◆ DESCRIZIONE DEL PROBLEMA ◆
Estrai dal brano fornito la parte che comincia con "Giacomo e Gino, gli" e continua fino a "dictat vale tutt’ora.". Riportala parola per parola.

◆ BRANO FORNITO ◆
|---|
Ristoratori, mondo della cultura, del cinema, teatri, musica dal vivo, studenti, insegnanti, personale ATA, palestre, piscine, addetti allo sport di base e, se ho scordato qualcuno, me ne scuso. Fate come se foste inseriti in questo elenco. I sono con Voi. I dimenticati non per lapsus, ma per scelta. Si è deciso di preservare la vita a ogni costo e così facendo la si è distrutta in altro modo. L’errore più grave che si potesse commettere. Domando venia per queste parole forti e premetto che non sarà un pezzo leggero. Calcherò la mano perché ho tutta l’intenzione di portare all’attenzione di chi mi leggerà la gravità della vicenda. So che non potrò avere un gran risultato. D’altronde non sono nessuno. Non ho una base di follower così consistente e non detengo alcuna voce in capitolo. Non sono Willy Peyote, che con la sua Mai dire Mai (La Locura) giunta sesta al Festival di Sanremo 2021, ha avuto un’eco mediatica sicuramente nettamente superiore al sottoscritto. Il cantautore torinese sembra voler mettere in guardia contro l’importanza fornita all’intrattenimento puro che ha caratterizzato l’Italia durante questo periodo pandemico. Addirittura afferma: “Apriamo gli stadi, ma non teatri né live. Magari faccio due palleggi, mai dire mai”. Il messaggio è molto chiaro. E’ scontato: un blogger che fa del pallone la sua fonte primaria d’ispirazione non può che trovarsi in conflitto d’interessi, ma è in grado di concordare lucidamente sul contesto. Aggiungo che certe categorie sono state involontariamente massacrate. Attenzione, però, all’avverbio. La mancanza di dolo non presuppone l’assenza della colpa che considero molto grave. Operando alcune decisioni si conoscevano necessariamente le conseguenze e le si sono accettate passivamente. Un contributo, che somiglia a un’elemosina, non può essere la soluzione anche perché la salute mentale delle persone non ha prezzo.

STORIE DI VITA, L’ITALIA NASCOSTA
Ogni riferimento a fatti e personaggi è frutto della mia immaginazione.

Giacomo e Gino, gli sportivi - Giacomo aveva una palestra. Fino all’11 marzo 2020 se la cavava discretamente. Era in una piccola borgata di un Comune non troppo vicino alla Città e, nonostante il tanto spazio verde, qualche pendolare sceglieva la soluzione indoor per praticare sport. D’altra parte, soprattutto in inverno, diventa difficile poter conciliare gli orari del lavoro con quelli del sole. Il freddo pungente della sera e i rischi legati al buio non sono uno stimolo per fare jogging all’aria aperta alle 19.30 del 15 dicembre. Quei pochi clienti erano soddisfatti della professionalità di Giacomo e ormai affezionati. anche perché un po’ di moto è un toccasana per il corpo e per lo spirito. O almeno così credevo… Ma no, fidatevi di me. Questo dictat vale tutt’ora.
|---|
◆ DATI FORNITI ◆
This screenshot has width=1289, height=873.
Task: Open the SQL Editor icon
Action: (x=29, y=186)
|---|
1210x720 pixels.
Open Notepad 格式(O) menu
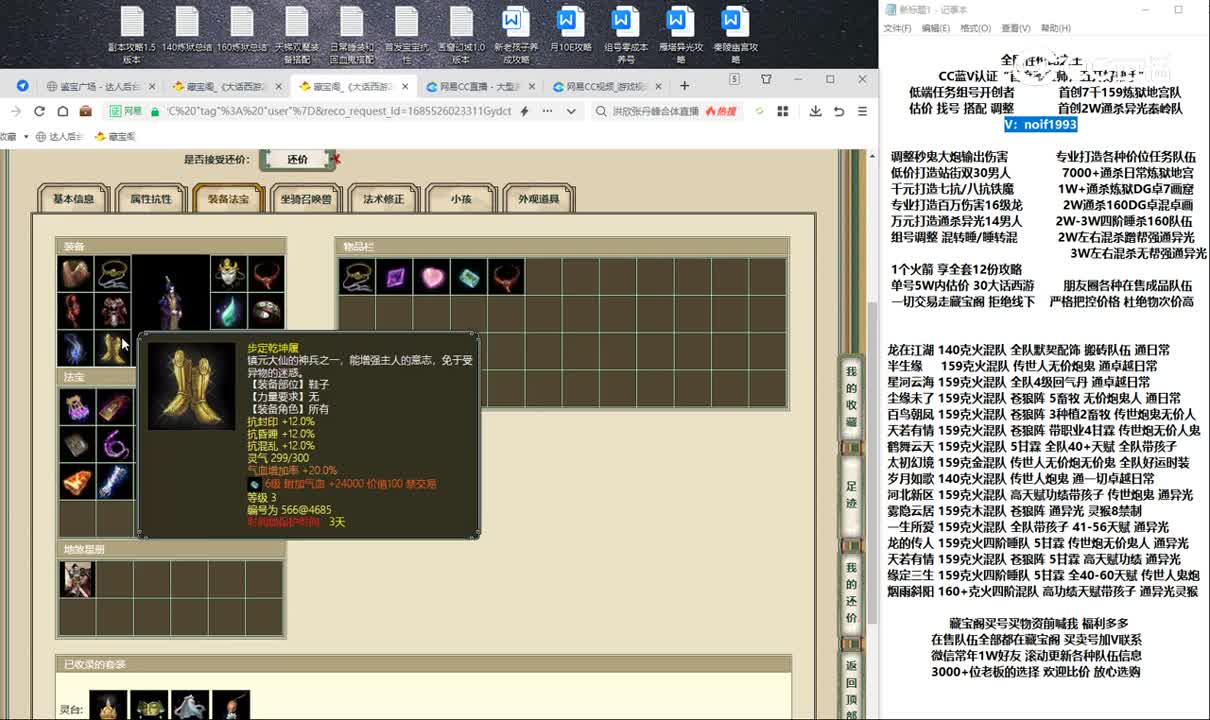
|---|
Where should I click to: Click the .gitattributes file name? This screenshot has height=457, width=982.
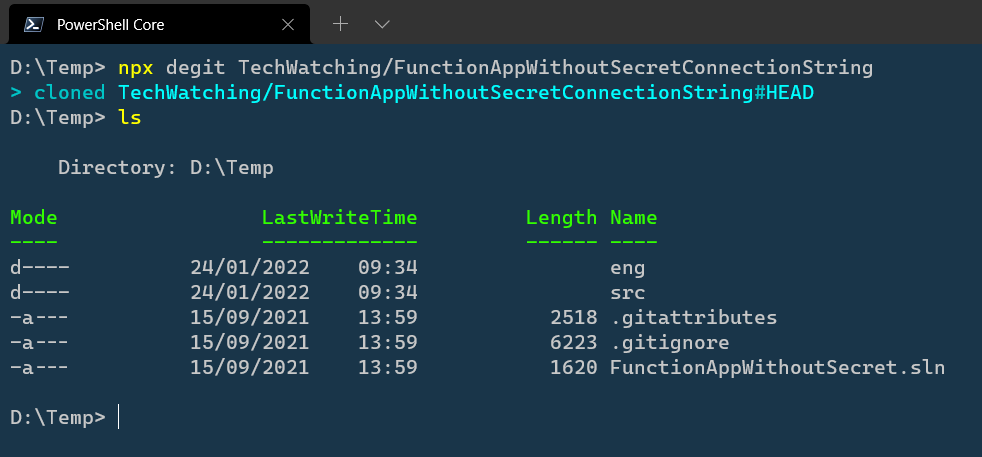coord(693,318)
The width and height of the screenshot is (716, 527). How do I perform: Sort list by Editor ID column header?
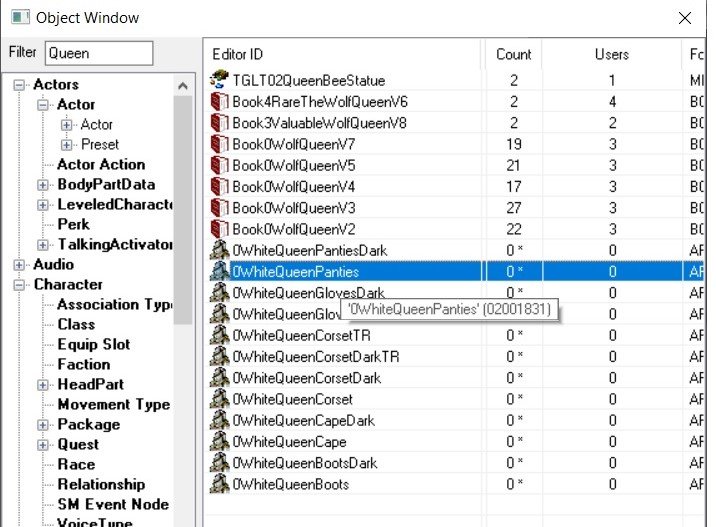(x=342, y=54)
|---|
◆ SOLUZIONE DEL COMPITO ◆
Giacomo e Gino, gli sportivi - Giacomo aveva una palestra. Fino all’11 marzo 2020 se la cavava discretamente. Era in una piccola borgata di un Comune non troppo vicino alla Città e, nonostante il tanto spazio verde, qualche pendolare sceglieva la soluzione indoor per praticare sport. D’altra parte, soprattutto in inverno, diventa difficile poter conciliare gli orari del lavoro con quelli del sole. Il freddo pungente della sera e i rischi legati al buio non sono uno stimolo per fare jogging all’aria aperta alle 19.30 del 15 dicembre. Quei pochi clienti erano soddisfatti della professionalità di Giacomo e ormai affezionati. anche perché un po’ di moto è un toccasana per il corpo e per lo spirito. O almeno così credevo… Ma no, fidatevi di me. Questo dictat vale tutt’ora.